Clinical EEG and Neuroscience, 37(3):271-272, 2006; Psychophysiology, 43:S55, 2006.

Brain responses to novel sounds in depression: an ERP study

Chris J. Kroppmann a, Craig E. Tenke a,c, Jürgen Kayser a,c, James P. Sedoruk a, Carley B. Griggs a, Jonathan W. Stewart b,c, Gerard E. Bruder a,c

a Department of Biopsychology, New York State Psychiatric Institute, New York, New York, USA
b Department of Clinical Psychobiology, New York State Psychiatric Institute, New York, New York, USA
c Department of Psychiatry, Columbia University College of Physicians & Surgeons, New York, New York, USA

Abstract

Although reduced P3 amplitude has frequently been reported for clinically-depressed individuals, little is known how depression affects subcomponents of the late positive complex.
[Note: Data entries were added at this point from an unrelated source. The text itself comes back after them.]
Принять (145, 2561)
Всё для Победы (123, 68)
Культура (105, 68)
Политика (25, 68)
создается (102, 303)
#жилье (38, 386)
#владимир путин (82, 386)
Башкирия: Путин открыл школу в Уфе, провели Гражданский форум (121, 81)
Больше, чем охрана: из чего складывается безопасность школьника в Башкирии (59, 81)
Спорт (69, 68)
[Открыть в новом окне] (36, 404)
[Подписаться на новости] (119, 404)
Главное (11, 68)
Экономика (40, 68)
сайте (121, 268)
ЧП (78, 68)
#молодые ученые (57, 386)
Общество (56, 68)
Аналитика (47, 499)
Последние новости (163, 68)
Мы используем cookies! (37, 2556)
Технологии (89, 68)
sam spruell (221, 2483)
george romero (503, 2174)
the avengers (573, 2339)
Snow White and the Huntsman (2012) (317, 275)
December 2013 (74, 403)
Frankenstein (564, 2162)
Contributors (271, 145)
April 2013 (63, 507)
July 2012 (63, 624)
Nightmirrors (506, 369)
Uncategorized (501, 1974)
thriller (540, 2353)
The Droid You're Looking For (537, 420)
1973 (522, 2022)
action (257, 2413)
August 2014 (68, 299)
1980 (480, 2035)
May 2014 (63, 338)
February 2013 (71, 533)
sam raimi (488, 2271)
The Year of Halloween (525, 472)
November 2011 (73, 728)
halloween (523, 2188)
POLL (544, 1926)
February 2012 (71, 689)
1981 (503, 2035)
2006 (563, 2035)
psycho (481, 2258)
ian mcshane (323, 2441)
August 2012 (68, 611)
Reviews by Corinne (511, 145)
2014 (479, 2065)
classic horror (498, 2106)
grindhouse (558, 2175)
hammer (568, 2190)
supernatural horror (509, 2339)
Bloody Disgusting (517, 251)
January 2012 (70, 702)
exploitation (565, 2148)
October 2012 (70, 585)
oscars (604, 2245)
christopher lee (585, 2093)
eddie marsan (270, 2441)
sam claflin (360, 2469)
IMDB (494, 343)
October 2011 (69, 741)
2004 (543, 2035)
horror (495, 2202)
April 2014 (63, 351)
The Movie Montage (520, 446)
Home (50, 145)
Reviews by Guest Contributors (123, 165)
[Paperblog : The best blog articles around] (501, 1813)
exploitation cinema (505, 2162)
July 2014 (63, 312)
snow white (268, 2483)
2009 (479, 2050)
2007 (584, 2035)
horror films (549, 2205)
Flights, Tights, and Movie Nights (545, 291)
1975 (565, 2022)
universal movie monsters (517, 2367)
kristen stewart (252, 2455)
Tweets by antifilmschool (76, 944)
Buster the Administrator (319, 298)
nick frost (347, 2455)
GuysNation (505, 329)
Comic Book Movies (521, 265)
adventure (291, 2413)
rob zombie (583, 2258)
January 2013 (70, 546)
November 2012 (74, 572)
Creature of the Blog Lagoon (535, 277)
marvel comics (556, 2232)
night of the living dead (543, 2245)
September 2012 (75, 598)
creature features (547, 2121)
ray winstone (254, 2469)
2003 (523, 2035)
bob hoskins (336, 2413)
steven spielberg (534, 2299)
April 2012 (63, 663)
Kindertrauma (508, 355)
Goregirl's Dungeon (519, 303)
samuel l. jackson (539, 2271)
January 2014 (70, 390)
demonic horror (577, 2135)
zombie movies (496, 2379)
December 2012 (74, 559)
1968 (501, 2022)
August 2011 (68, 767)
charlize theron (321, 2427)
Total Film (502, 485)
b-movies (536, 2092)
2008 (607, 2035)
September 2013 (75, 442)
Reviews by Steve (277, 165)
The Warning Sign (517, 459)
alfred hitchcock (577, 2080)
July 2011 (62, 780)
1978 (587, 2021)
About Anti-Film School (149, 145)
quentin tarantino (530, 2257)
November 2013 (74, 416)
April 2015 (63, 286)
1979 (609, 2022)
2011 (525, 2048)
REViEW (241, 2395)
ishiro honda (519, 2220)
ERPs (30-channel; nose reference) were recorded from 18 depressed, unmedicated outpatients and 21 healthy adults (all right-handed, 8 men each) during a novelty oddball task (Fabiani & Friedman, 1995). Eight 50-trial blocks consisted of two 300-ms tones (350 Hz nontargets, p=.76; 500 Hz targets, p=.12) and novel sounds (e.g., dog bark, human cough: 100-400 ms, p=.12) presented in pseudorandom order at 1000 ms ISI. Participants responded as quickly as possible to target tones only. Response hand was counterbalanced across blocks. Both groups performed well (hits vs. false alarms: controls 99.5% vs. 1.5%, patients 98.5% vs. 2.6%), yielding comparable ERP components: N1, P2/N2 and early P3 (325 ms peak latency; 220-365 ms integrated time window amplitude) and late P3 (490 ms; 400-650 ms). Early P3 was most prominent for novel stimuli (novelty P3) and had a more frontal topography than late P3, which showed a parietal topography for targets consistent with classic P3b. Although both positive potentials were reduced in depressed patients, the reduction attained statistical significance only for early P3. Moreover, analysis of simple effects confirmed that the group reduction was present only for novel stimuli. Data are compatible with the hypothesis that clinical depression is associated with a reduced frontocentral response to novel stimuli, likely reflecting a deficit in orienting and alerting.